### Exercise task A
Copy the rows below word for word, from their start through the line containing "In order to click on Join", including both ends.

### Quoted text
begin
For the 63 million Adult Only households, Campbell's Skillet Sauces and Prego Italian White sauces are two highly successful product lines that were created specifically to target that group, Vila says, while Campbell's Chunky targets the Modern Male.

"Modern Males are redefining the role of dads and men in the household and today represent around 70 million men," Vila says. "Campbell's Chunky soup appeals to the Modern Male and has a unique appeal among guys with hearty appetites with pub-inspired soups like Sausage and Pepper Rigatoni and Beer and Cheese with Beef & Bacon," he says.


Manufacturers and retailers are working together to improve the shopping experience for all different age groups of customers.

Hershey, for example, teamed with Bi-Lo to create the Hershey's "Candy Experience" at a remodeled Winn-Dixie in Baton Rogue, La., where the traditional inline candy aisle was replaced with a series of kiosks and walk-around--displays merchandised according to occasion, such as Candy Dish, Movie Night, Fruity & Chewy and Grab-N-Go. All are marked with clear signage and contain products from competing brands. The Candy Dish display, for example, contains lay-down bags of Hershey's Kisses as well as M&M'S.

"Shoppers told us that grocery shopping is a chore," says Rick Price, senior manager of center store evolution, at The Hershey Co., based in Hershey, Pa. "They are time-starved when they shop. So the most important attribute they claim they want is convenience. They want to be able to find candy quickly and easily--and it is not even on their list. They might not even go down that aisle because we are all perimeter shopping now."

Price attended the store's grand re-opening in November and was thrilled to see shoppers of all ages happy, smiling and having fun in the department--including Millennial. "It appeals to all age groups," he says. "It is definitely focused on moms because mom is our primary shopper, but what we are learning is that Millennials want an experience. For the most part, today's experience is not cool and hip enough for them, if you will, but they really enjoyed this and we saw a lot of happy smiles."

Smiles are also fashionable at the new Whole Foods flagship store in the Atlanta suburb of Alpharetta, where the chain employed Second Story Atlanta Studio to install four multimedia installations designed to appeal to and tell the Whole Foods story to multi generations of shoppers.

"There is an interesting revolution happening in retail, but it is still kind of the Wild West and chains are struggling with what is the type of experience, content and story that someone really wants when they are shopping, especially at a place like a supermarket," says Joel Krieger, group creative director, at Second Story Atlanta Studio, part of SapientNitro, based in Atlanta.
end
### Given data
begin
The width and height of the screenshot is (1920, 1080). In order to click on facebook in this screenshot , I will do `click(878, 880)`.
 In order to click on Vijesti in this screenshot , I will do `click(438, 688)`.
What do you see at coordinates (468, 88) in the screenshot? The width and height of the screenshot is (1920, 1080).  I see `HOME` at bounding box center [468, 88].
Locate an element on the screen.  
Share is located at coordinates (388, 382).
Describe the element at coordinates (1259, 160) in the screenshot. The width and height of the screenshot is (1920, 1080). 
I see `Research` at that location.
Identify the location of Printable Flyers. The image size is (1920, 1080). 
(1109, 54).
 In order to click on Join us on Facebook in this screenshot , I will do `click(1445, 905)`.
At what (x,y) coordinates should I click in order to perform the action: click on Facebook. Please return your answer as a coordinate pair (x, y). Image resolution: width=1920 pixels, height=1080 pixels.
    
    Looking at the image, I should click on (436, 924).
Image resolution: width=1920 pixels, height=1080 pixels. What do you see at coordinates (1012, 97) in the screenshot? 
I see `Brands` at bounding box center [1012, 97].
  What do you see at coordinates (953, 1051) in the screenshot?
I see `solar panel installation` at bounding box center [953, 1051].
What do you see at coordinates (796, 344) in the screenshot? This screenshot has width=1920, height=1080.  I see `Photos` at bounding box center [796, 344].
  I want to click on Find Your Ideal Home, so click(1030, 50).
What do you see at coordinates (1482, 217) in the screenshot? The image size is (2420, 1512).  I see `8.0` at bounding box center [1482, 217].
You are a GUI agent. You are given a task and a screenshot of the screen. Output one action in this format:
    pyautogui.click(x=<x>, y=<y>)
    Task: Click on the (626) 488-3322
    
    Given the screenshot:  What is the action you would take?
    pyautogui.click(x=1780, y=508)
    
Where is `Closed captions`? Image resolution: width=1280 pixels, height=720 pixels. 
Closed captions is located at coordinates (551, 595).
end
### Exercise task B
In the article on grocery shopping, shorten the paragraph beginning "Smiles are also fashionable" while keeping its main facts.

### Written answer A
The width and height of the screenshot is (1920, 1080). In order to click on facebook in this screenshot , I will do `click(878, 880)`.
 In order to click on Vijesti in this screenshot , I will do `click(438, 688)`.
What do you see at coordinates (468, 88) in the screenshot? The width and height of the screenshot is (1920, 1080).  I see `HOME` at bounding box center [468, 88].
Locate an element on the screen.  
Share is located at coordinates (388, 382).
Describe the element at coordinates (1259, 160) in the screenshot. The width and height of the screenshot is (1920, 1080). 
I see `Research` at that location.
Identify the location of Printable Flyers. The image size is (1920, 1080). 
(1109, 54).
 In order to click on Join us on Facebook in this screenshot , I will do `click(1445, 905)`.

### Written answer B
At Whole Foods' new flagship store in the Atlanta suburb of Alpharetta, Second Story Atlanta Studio installed four multimedia installations meant to appeal to shoppers of multiple generations and tell them the Whole Foods story.